Stored items:
>>>

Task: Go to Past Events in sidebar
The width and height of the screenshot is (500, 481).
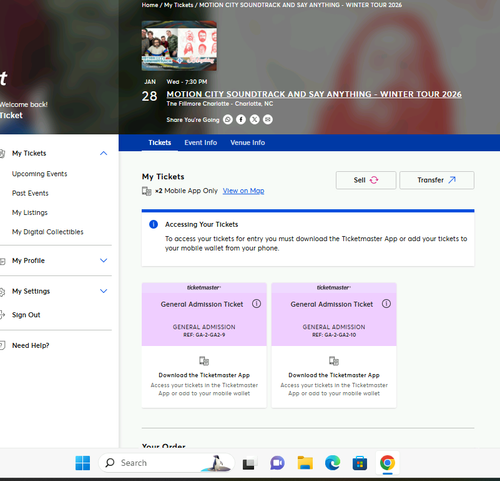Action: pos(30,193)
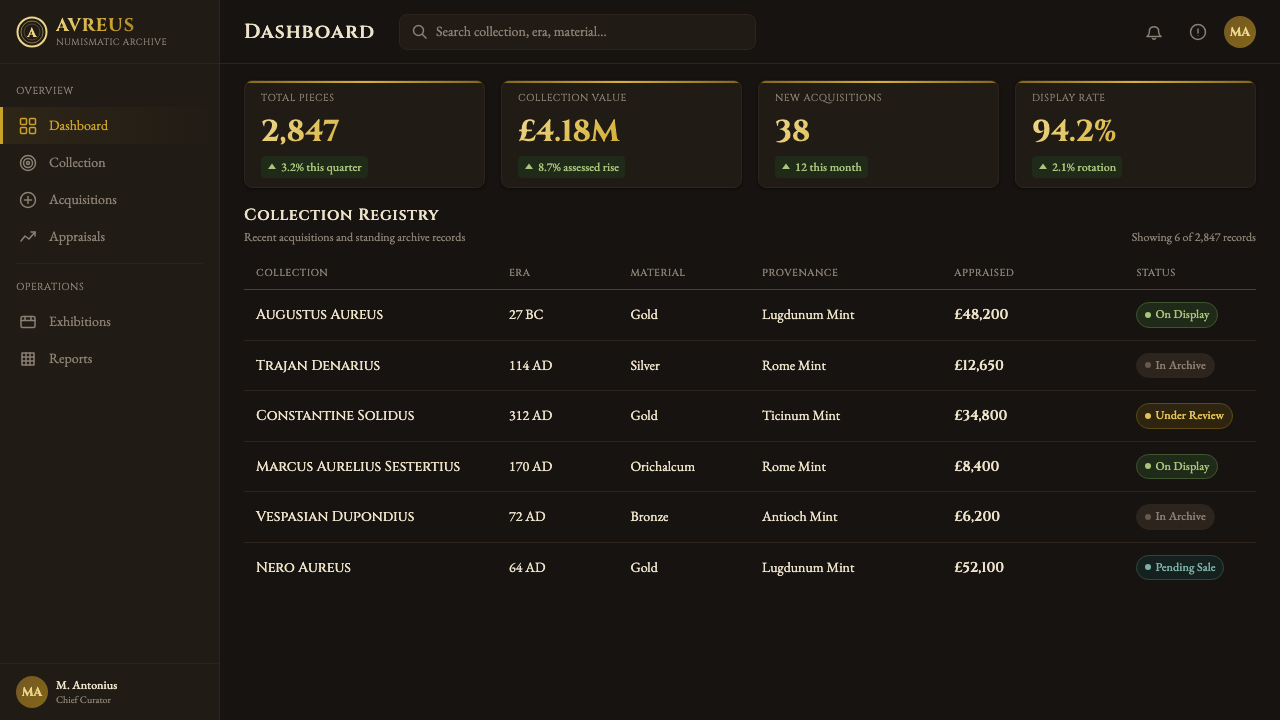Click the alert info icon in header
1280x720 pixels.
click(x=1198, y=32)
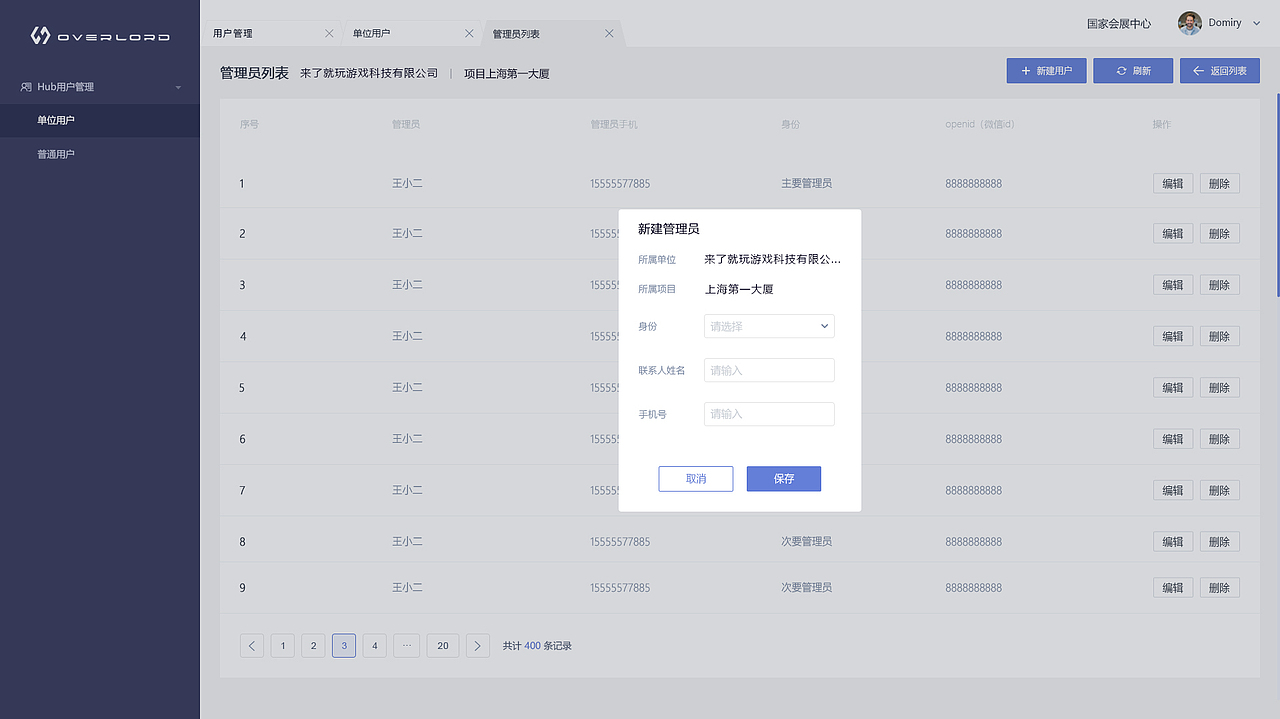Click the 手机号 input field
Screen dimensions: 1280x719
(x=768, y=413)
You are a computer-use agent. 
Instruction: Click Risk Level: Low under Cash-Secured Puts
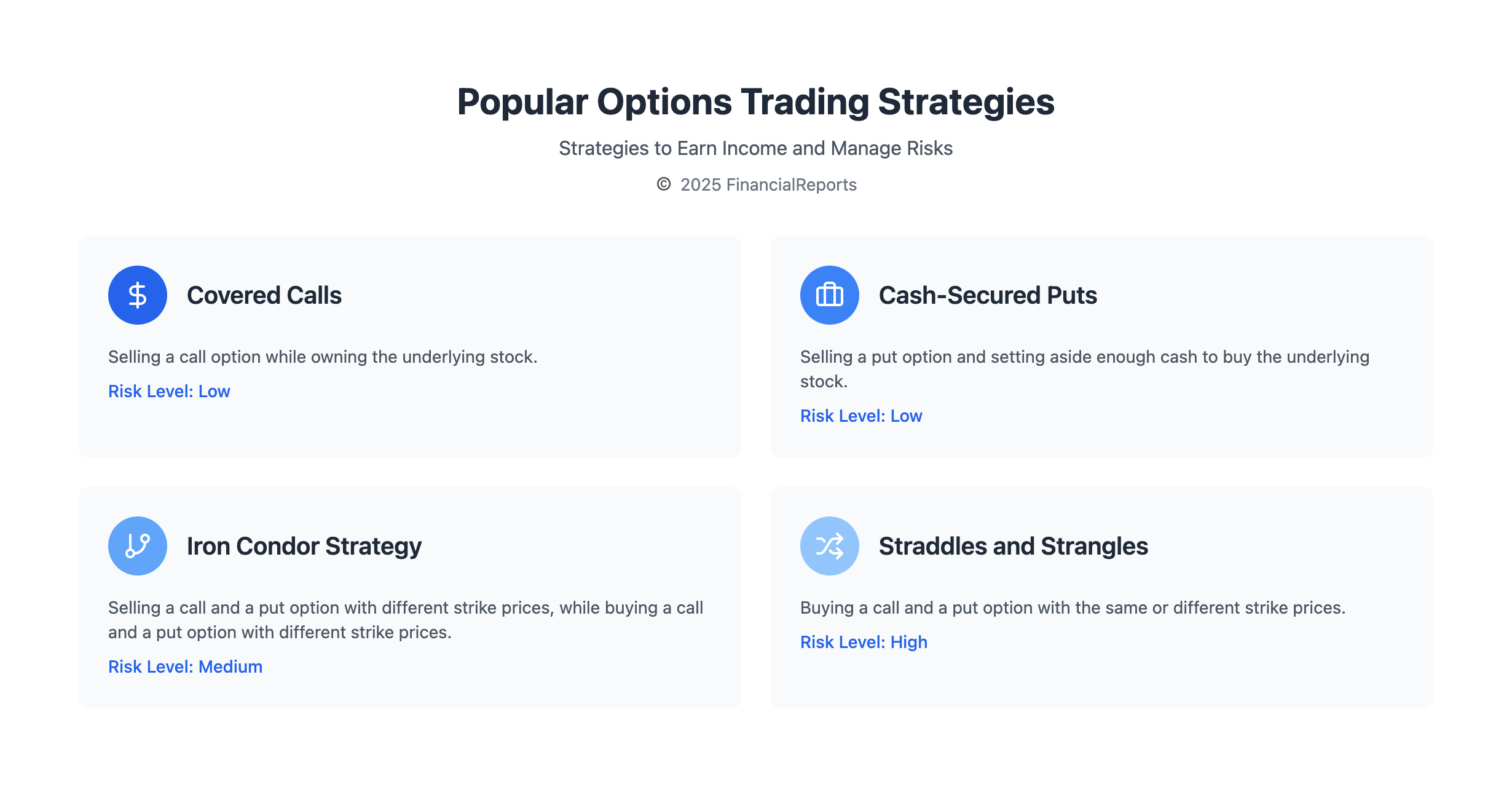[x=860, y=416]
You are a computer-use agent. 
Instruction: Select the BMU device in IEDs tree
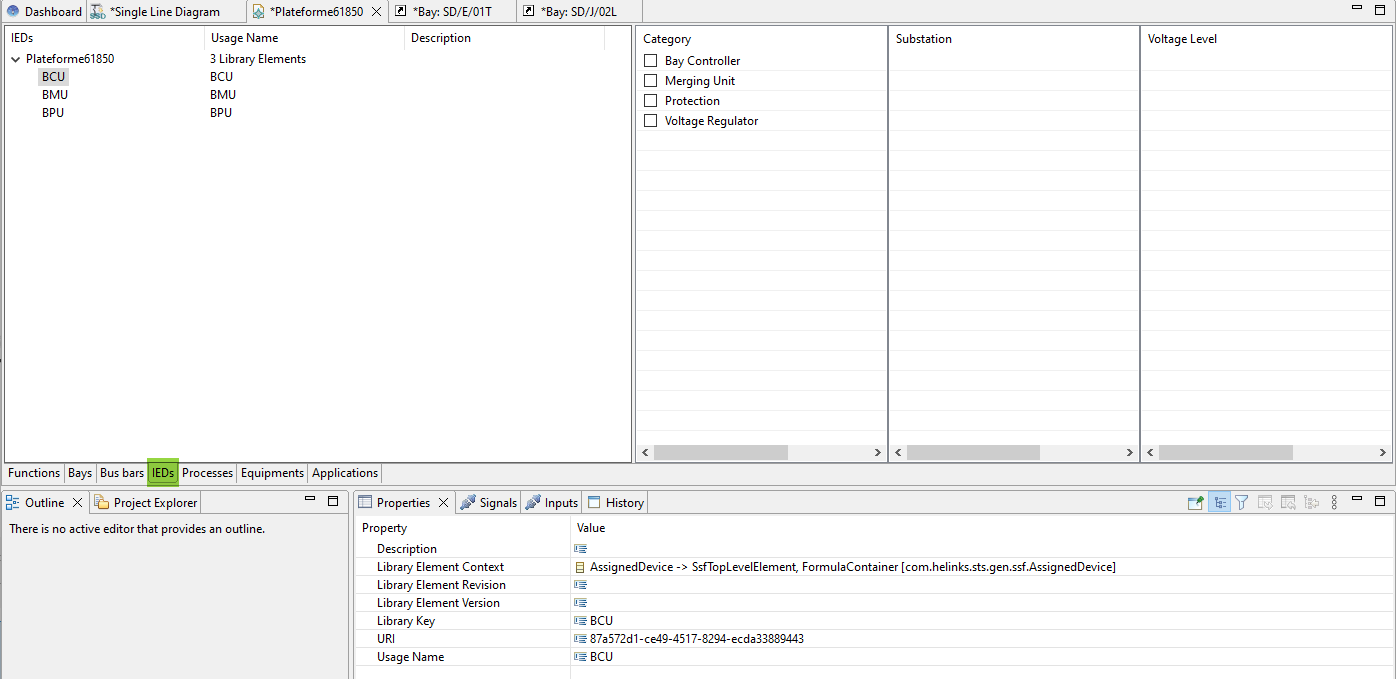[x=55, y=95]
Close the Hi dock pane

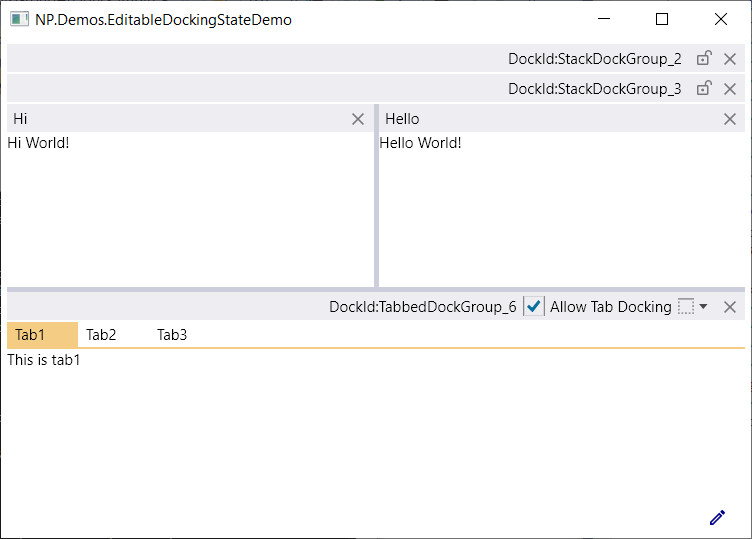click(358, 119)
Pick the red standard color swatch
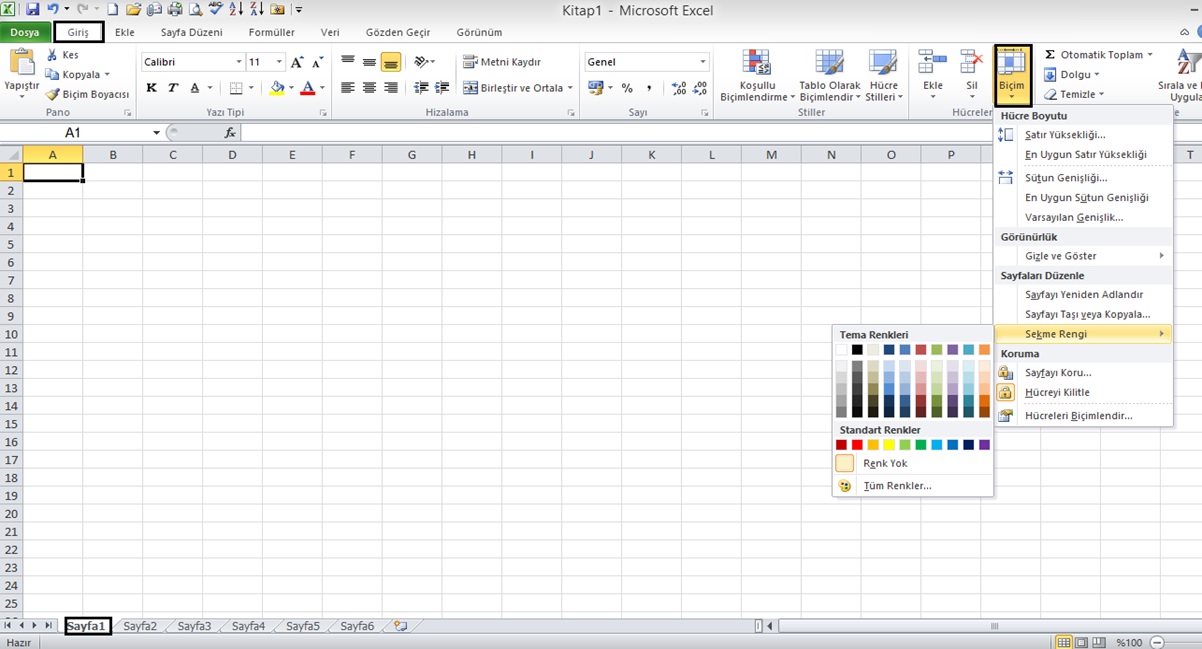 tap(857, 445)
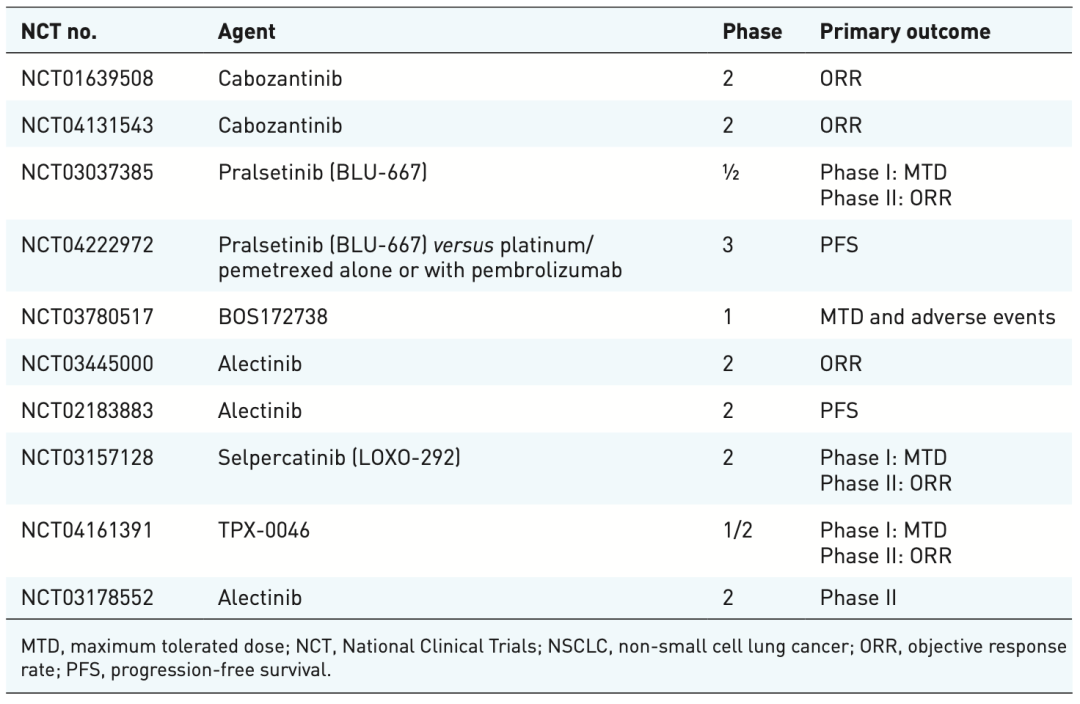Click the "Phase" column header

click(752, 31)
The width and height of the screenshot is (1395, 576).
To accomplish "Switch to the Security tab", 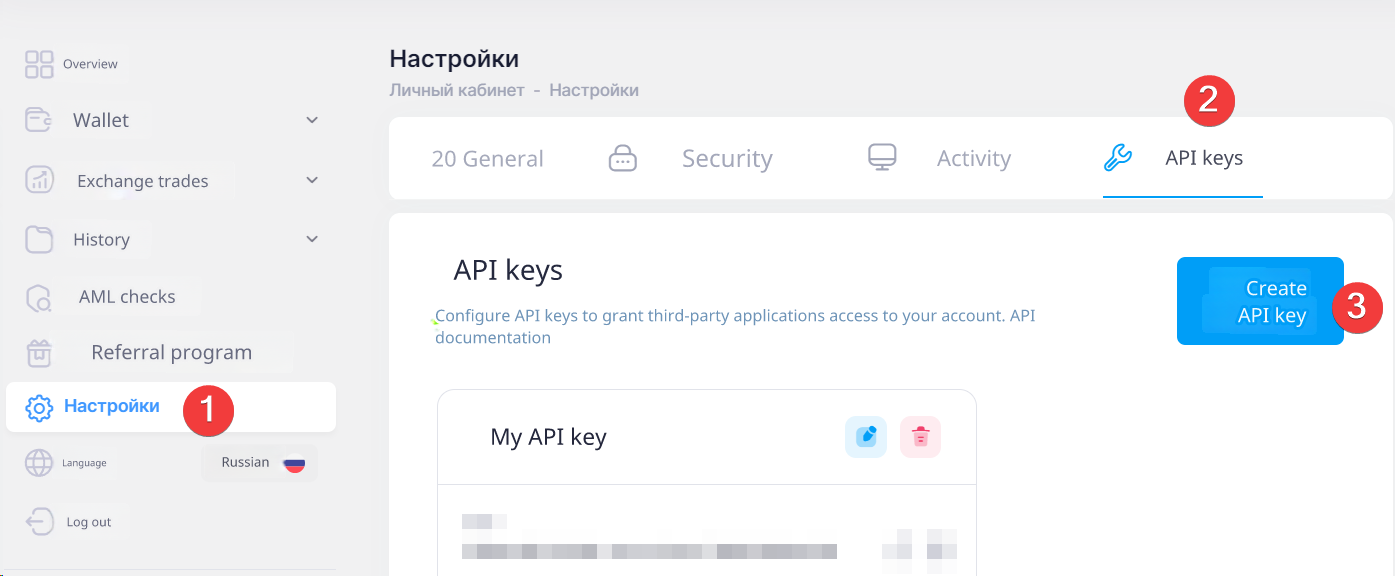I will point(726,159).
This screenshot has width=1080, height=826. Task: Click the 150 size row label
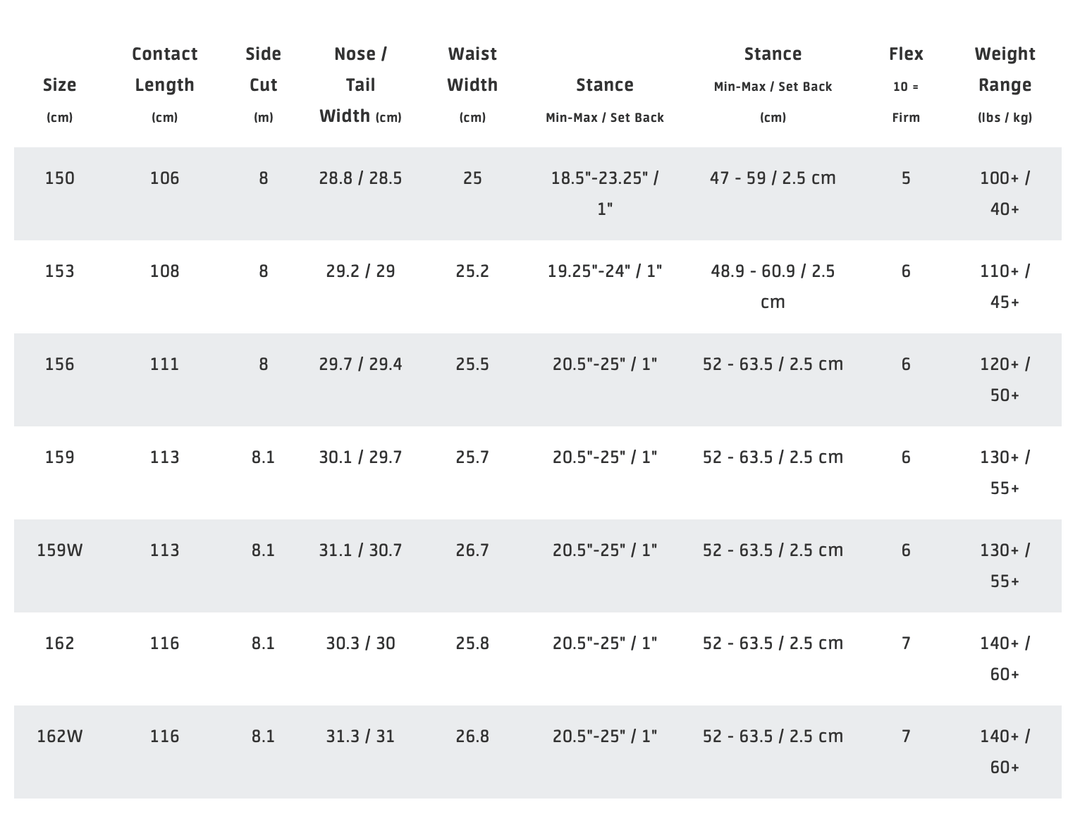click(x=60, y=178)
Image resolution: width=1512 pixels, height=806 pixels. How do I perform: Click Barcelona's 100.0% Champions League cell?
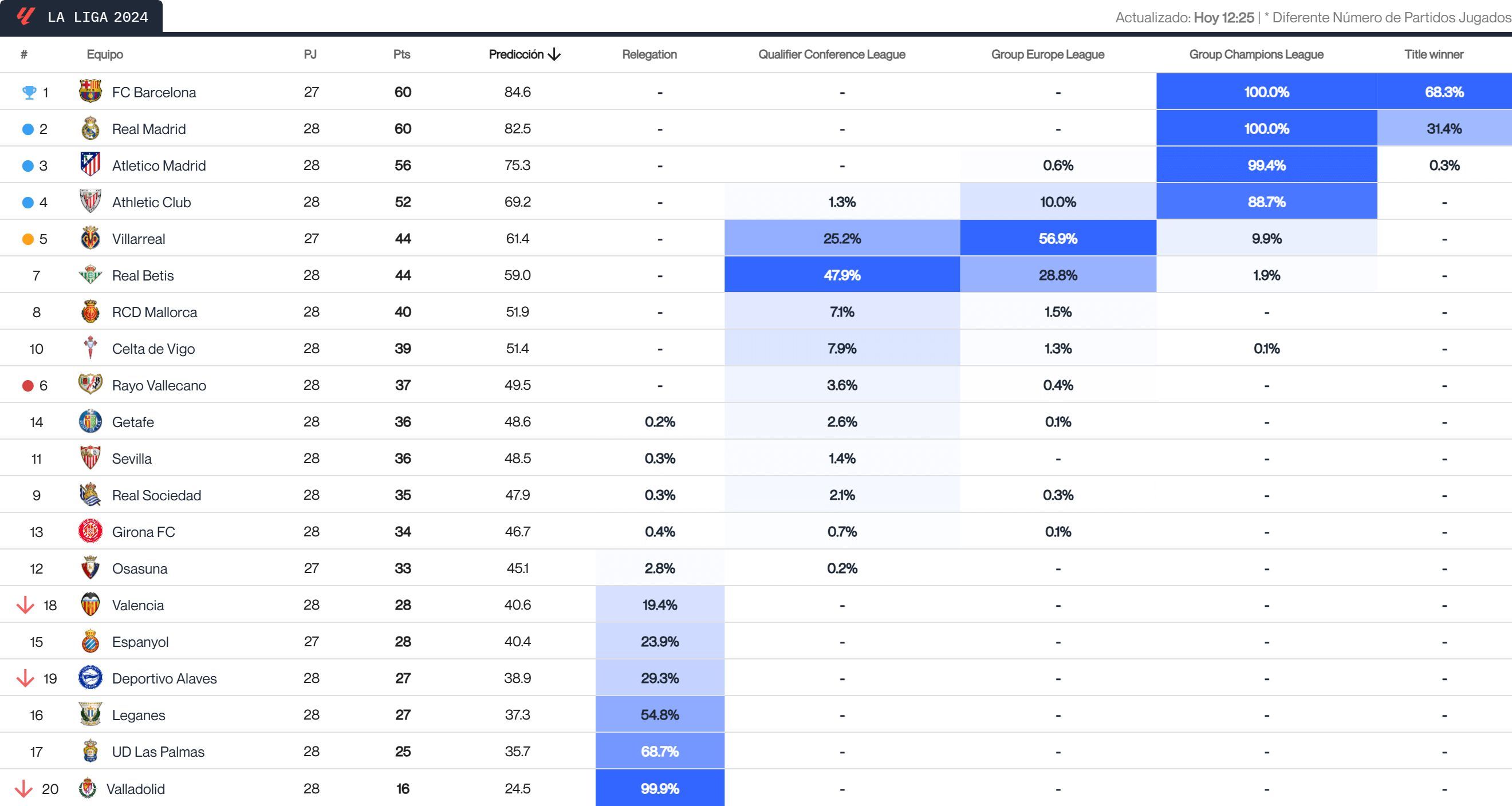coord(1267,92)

<<<

What you need to do: Only the lines from the one containing "Image resolution: width=1512" through the end of the records above should be retyped, exactly as they stand, with any pictures left out.

Response to this exercise:
Image resolution: width=1512 pixels, height=806 pixels. How do I perform: Click Barcelona's 100.0% Champions League cell?
coord(1267,92)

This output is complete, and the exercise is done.